You are viewing a plain text version of this content. The canonical link for it is here.
Posted to users@spamassassin.apache.org by Alex <my...@gmail.com> on 2013/10/26 01:12:20 UTC

More simple body rule problems

Hi guys,

I've created a bunch of rules that are intended to detect short body's
meta'd with a missing subject. I thought it was working okay, but I
think I should have an exclusion for messages that contain a
significant attachment. I'd appreciate it if someone could help me
review my rules and show me where they're going wrong. Some of it is
adapted from John's work back in April, I think.

rawbody __RB_LE_200 /^.{2,200}$/s
tflags __RB_LE_200 multiple maxhits=2
body __RB_GT_200 /^.{201}/s
meta __BODY_LE_200 (__RB_LE_200 == 1) && !__RB_GT_200
meta LOC_SHORT  (__BODY_LE_200 && __HAS_HTTP_URI && (!(BAYES_00 ||
USER_IN_WHITELIST || KHOP_RCVD_TRUST)))
describe    LOC_SHORT           Has URI and short body
score       LOC_SHORT           1.1

I've created some additional metas using this rule with missing
subject and freemail. I've posted an example here:

http://pastebin.com/v6sTPeZ1

I'm trying to reduce this FP by determining if there is an attachment.

Thanks for any ideas.
Alex

Re: More simple body rule problems

Posted by Karsten Bräckelmann <gu...@rudersport.de>.
On Mon, 2013-10-28 at 21:42 -0400, Alex wrote:
> >  "The 'raw body' of a message is the raw data inside all textual parts.
> >   [...] HTML tags and line breaks will still be present."
> >
> > If you don't want to match e.g. HTML tags, use a body rule instead.

> I knew this, but guess I assumed the "content-type text/html" was a
> boundary that was not considered as part of the text/plain that is
> processed, in the same way it's not with body rules, if that's clear.

The operational term here is "textual parts". Plural, and unlike your
assumption, not limited to plain-text in the case of rawbody rules.

This does not only include both text/plain and text/html, but also
includes all textual MIME parts, in case there are more than one. IIRC
that even includes text/* parts with Content-Disposition attached.

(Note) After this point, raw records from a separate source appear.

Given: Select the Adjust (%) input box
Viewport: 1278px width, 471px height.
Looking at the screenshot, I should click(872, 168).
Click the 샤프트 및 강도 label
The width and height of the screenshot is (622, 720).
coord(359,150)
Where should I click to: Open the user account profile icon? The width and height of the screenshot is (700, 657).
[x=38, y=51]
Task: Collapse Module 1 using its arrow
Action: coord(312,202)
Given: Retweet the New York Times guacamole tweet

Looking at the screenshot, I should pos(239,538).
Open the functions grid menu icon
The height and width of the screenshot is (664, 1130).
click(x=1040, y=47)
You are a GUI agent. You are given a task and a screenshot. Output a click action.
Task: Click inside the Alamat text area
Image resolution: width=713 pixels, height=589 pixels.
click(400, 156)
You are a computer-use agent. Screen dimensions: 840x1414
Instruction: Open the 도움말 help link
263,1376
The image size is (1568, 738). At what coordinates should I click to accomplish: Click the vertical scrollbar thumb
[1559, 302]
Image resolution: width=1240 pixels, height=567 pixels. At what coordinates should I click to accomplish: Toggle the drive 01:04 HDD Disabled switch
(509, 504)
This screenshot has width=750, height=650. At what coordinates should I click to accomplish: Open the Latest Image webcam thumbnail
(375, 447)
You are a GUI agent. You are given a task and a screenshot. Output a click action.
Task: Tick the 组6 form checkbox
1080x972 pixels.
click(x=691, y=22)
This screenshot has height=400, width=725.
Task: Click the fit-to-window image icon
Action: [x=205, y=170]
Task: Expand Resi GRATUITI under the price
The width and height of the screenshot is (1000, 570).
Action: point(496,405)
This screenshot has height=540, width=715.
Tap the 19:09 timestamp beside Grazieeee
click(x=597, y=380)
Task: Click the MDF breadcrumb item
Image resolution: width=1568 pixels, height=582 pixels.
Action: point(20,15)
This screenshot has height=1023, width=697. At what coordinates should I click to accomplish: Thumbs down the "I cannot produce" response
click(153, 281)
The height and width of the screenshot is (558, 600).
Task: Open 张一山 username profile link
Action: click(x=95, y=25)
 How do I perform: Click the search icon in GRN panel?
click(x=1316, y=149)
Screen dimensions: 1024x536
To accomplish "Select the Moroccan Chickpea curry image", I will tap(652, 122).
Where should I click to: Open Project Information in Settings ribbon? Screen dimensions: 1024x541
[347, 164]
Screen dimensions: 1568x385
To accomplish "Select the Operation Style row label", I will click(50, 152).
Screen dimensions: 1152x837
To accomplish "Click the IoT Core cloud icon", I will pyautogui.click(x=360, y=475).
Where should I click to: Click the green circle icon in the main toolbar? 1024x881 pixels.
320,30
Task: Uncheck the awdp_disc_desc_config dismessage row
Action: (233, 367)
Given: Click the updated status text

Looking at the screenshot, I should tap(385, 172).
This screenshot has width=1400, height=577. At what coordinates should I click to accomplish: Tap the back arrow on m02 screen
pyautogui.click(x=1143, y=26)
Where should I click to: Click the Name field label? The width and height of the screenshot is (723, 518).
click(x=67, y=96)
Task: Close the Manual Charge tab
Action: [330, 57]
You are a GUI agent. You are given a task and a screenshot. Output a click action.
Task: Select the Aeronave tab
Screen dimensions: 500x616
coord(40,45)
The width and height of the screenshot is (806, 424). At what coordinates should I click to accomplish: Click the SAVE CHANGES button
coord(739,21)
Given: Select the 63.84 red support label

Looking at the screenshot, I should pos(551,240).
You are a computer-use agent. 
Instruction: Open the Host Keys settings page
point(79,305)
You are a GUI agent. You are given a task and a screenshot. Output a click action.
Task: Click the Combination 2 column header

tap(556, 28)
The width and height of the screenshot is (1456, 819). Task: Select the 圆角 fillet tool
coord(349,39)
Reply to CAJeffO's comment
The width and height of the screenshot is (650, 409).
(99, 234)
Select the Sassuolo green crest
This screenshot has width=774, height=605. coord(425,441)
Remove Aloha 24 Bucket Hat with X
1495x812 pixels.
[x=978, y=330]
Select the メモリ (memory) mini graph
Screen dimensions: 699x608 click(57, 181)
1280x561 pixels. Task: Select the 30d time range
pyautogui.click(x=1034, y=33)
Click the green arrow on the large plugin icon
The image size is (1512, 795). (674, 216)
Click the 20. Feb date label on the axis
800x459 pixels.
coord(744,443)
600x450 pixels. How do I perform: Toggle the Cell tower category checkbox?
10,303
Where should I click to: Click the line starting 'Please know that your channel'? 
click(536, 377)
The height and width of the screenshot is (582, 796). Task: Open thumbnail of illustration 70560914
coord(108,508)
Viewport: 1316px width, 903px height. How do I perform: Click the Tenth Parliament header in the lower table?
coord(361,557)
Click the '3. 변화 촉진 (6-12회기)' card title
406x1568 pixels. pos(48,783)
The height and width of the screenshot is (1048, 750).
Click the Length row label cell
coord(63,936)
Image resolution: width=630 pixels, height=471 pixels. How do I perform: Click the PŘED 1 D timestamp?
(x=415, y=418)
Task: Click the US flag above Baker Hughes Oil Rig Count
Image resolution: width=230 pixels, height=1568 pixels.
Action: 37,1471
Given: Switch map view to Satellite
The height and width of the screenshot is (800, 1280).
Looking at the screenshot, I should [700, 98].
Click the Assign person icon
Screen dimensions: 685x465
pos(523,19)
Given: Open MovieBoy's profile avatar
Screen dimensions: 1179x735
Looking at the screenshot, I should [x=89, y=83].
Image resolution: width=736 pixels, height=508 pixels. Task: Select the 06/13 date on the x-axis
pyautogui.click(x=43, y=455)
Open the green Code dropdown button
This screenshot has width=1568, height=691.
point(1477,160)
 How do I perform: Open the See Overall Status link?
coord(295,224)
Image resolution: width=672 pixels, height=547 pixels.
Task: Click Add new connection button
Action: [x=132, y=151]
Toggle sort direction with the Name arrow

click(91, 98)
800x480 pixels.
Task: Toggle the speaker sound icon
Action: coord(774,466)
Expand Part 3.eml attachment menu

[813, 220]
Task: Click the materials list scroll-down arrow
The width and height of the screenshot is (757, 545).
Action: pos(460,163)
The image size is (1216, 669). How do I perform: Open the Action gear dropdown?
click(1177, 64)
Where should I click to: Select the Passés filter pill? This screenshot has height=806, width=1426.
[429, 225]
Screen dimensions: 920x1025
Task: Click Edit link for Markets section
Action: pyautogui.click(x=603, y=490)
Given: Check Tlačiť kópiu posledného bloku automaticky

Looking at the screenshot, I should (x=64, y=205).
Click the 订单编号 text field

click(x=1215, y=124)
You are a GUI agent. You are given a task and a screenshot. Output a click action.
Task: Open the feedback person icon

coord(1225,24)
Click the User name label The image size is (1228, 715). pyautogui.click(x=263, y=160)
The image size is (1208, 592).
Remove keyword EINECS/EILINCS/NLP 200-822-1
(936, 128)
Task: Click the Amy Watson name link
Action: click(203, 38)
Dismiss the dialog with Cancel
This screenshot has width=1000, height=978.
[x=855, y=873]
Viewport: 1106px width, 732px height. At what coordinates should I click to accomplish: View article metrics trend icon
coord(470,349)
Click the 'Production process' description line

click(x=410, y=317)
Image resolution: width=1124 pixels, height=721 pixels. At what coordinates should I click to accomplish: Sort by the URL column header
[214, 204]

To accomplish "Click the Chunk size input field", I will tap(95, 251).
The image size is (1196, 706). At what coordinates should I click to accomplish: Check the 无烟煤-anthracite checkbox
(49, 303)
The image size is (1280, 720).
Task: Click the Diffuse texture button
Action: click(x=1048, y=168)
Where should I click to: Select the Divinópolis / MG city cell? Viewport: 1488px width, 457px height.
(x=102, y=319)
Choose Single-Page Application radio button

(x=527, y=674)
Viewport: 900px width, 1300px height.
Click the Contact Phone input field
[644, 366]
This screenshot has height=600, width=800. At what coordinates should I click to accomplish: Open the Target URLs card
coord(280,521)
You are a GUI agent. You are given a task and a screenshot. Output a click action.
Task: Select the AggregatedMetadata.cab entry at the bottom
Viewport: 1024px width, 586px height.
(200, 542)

The fundamental difference between rawbody and body rules is, that
rawbody is the concatenation of all textual parts as-is, raw, preserving
HTML and line breaks.

Body rules however are applied to a rendered, normalized version of
these textual parts. Most notably, rendering removes (raw) line breaks
and uses a traditional plain-text paragraph concept. Paragraphs are
delimited by newlines. Normalization means consecutive whitespace is
condensed.


-- 
char *t="\10pse\0r\0dtu\0.@ghno\x4e\xc8\x79\xf4\xab\x51\x8a\x10\xf4\xf4\xc4";
main(){ char h,m=h=*t++,*x=t+2*h,c,i,l=*x,s=0; for (i=0;i<l;i++){ i%8? c<<=1:
(c=*++x); c&128 && (s+=h); if (!(h>>=1)||!t[s+h]){ putchar(t[s]);h=m;s=0; }}}


Re: More simple body rule problems

Posted by Alex <my...@gmail.com>.
Hi,

>  "The 'raw body' of a message is the raw data inside all textual parts.
>   [...] HTML tags and line breaks will still be present."
>
> If you don't want to match e.g. HTML tags, use a body rule instead.
>
>> Here's an example of a typical short-body spam I receive:
>>
>> http://pastebin.com/Ey1Fv4zs

I knew this, but guess I assumed the "content-type text/html" was a
boundary that was not considered as part of the text/plain that is
processed, in the same way it's not with body rules, if that's clear.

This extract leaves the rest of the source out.